EXTRACT →
□ □ □ □ □
In fact, it was Dan Auerbach from the Black Keys who produced their latest record, humorously entitled A Touch of Someone Else’s Class. “He’s great man; a real nice guy. And Alive’s a great label too. They’ve been nothing but good to us. We were blessed. We were doing it without a record label for years and then we thought maybe we should try and first one out of the gate we hook up with Alive records. You hear so many horror stories, but we were just very fortunate.”

I ask John how their stuff goes down overseas where the blues tradition is perhaps not as strong as it is in the American south. “We’ve been doing really well. We do pretty well in America too, but we’ve noticed that the further we get away from the South the more well received it is. Maybe because it’s rarer.” Funnily enough, they’ve been doing particularly well in France.

“We did a show in a small French village one time. We were playing a festival there. It was more of a dance music kind of thing really, but they hired us to come and they set us up on this trailer and then they pulled this trailer out with an antique tractor and they pulled us through the village. And so every few blocks they would stop and we would play to whoever was there. And they’d start up again and we’d play as we were going down the road.”
□ □ □ □ □
SHORT PROBLEM 1 →
Answer these questions about the interview, one per line:
(a) Who produced the band's latest record?
(b) In which country has the band been doing particularly well?
(c) What pulled the trailer through the French village?

[Dataset items]
□ □ □ □ □
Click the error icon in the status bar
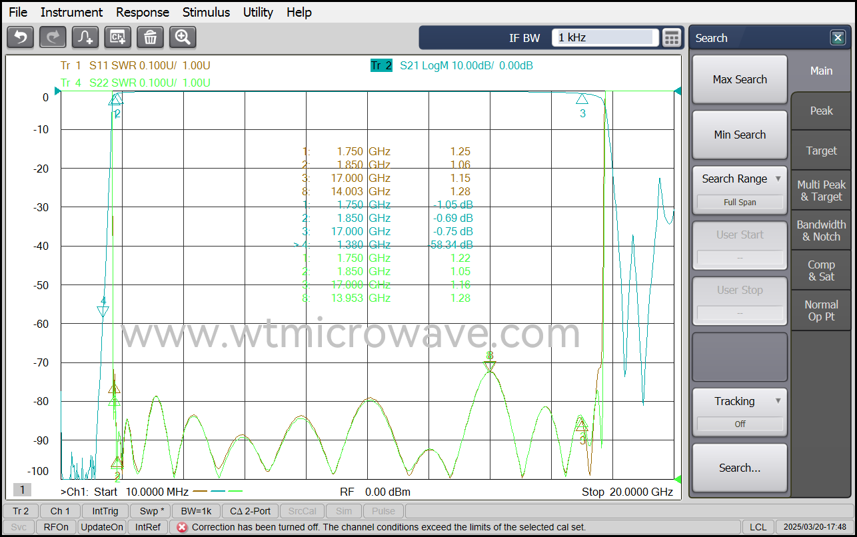857x537 pixels. [182, 526]
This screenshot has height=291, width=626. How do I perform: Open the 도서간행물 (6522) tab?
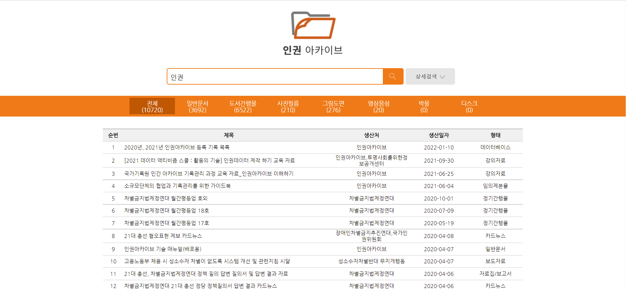point(243,106)
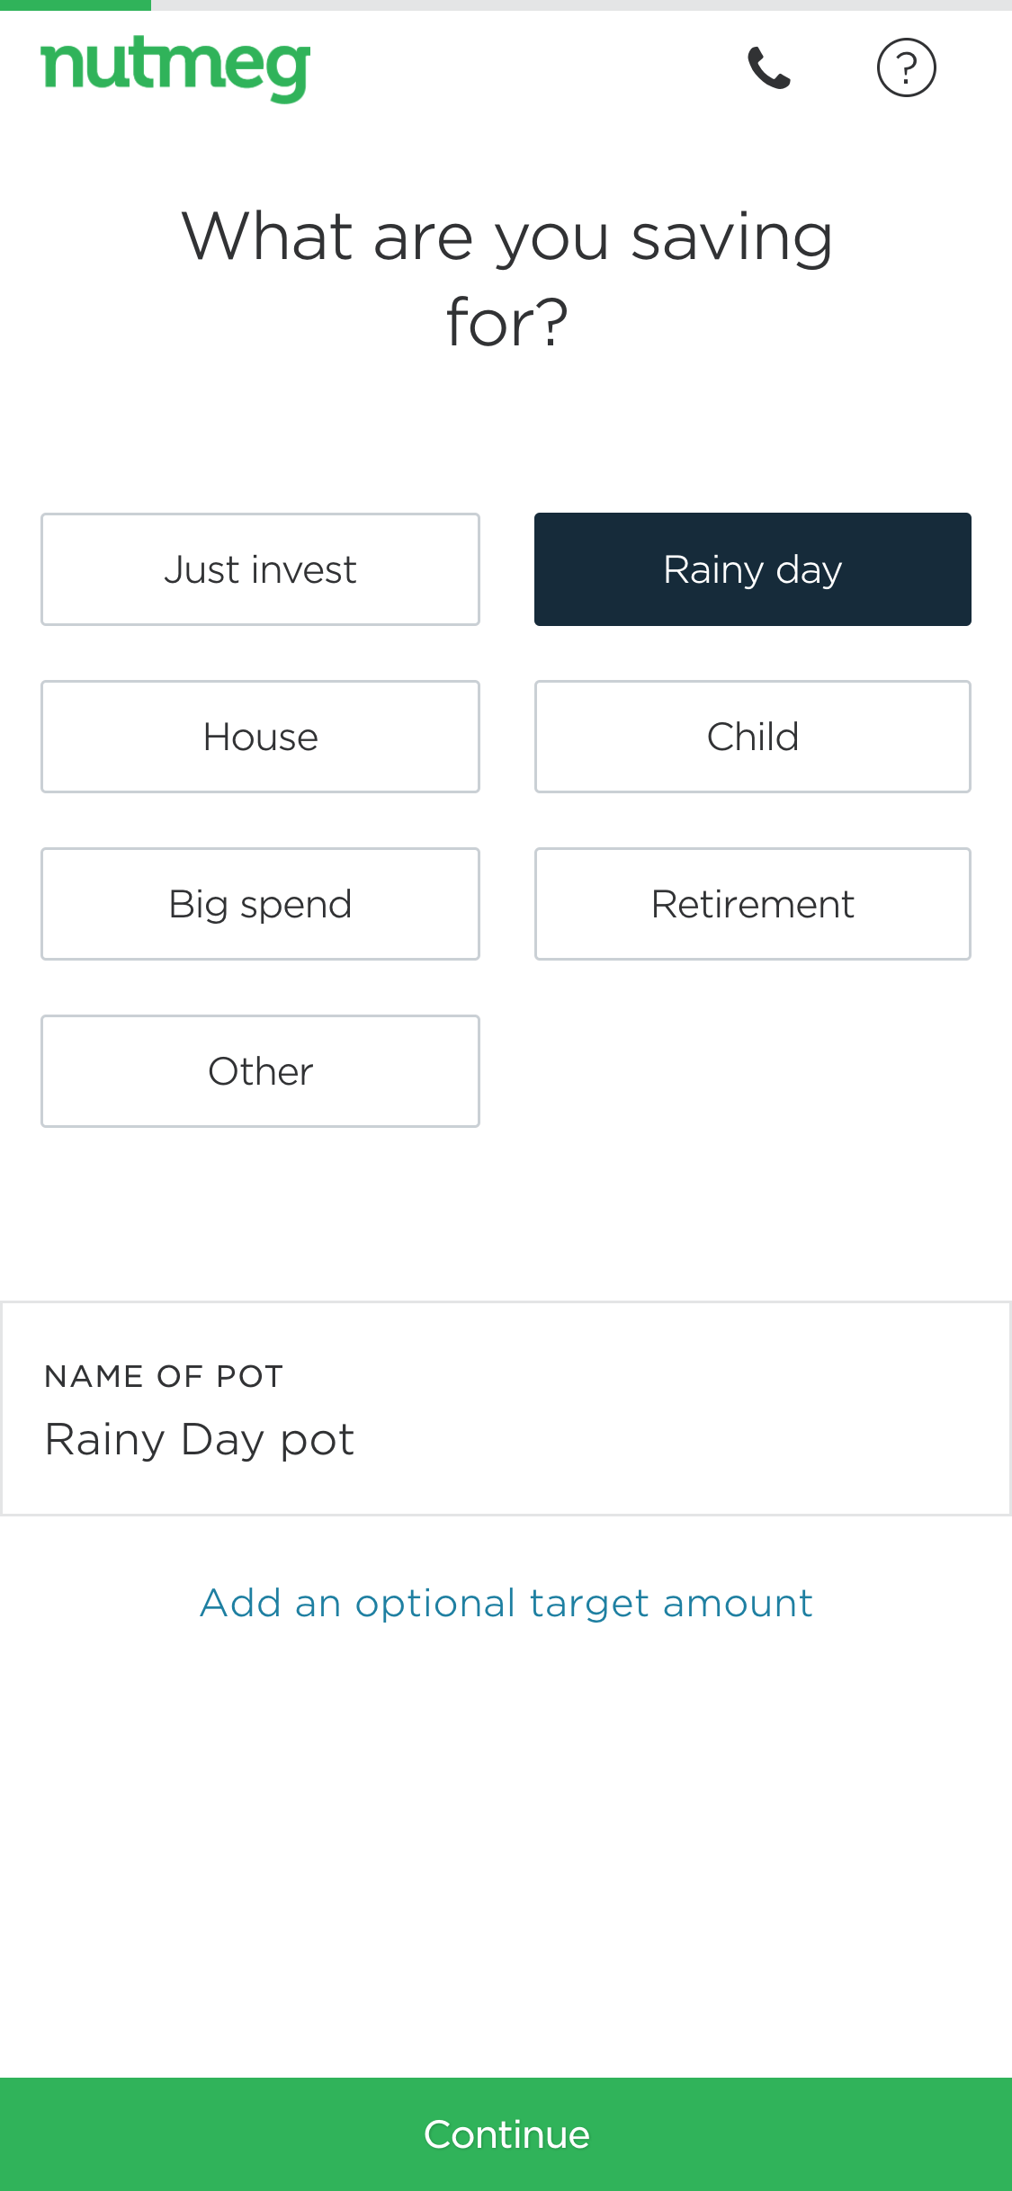Select the Just invest option
This screenshot has height=2191, width=1012.
click(x=260, y=569)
□ □ □ □ □
SHORT PROBLEM 2 → Count the lines in the records that contain the word "This", and give only the number.

EXERCISE RESPONSE 1 →
(a) Dan Auerbach from the Black Keys
(b) France
(c) An antique tractor

EXERCISE RESPONSE 2 → 2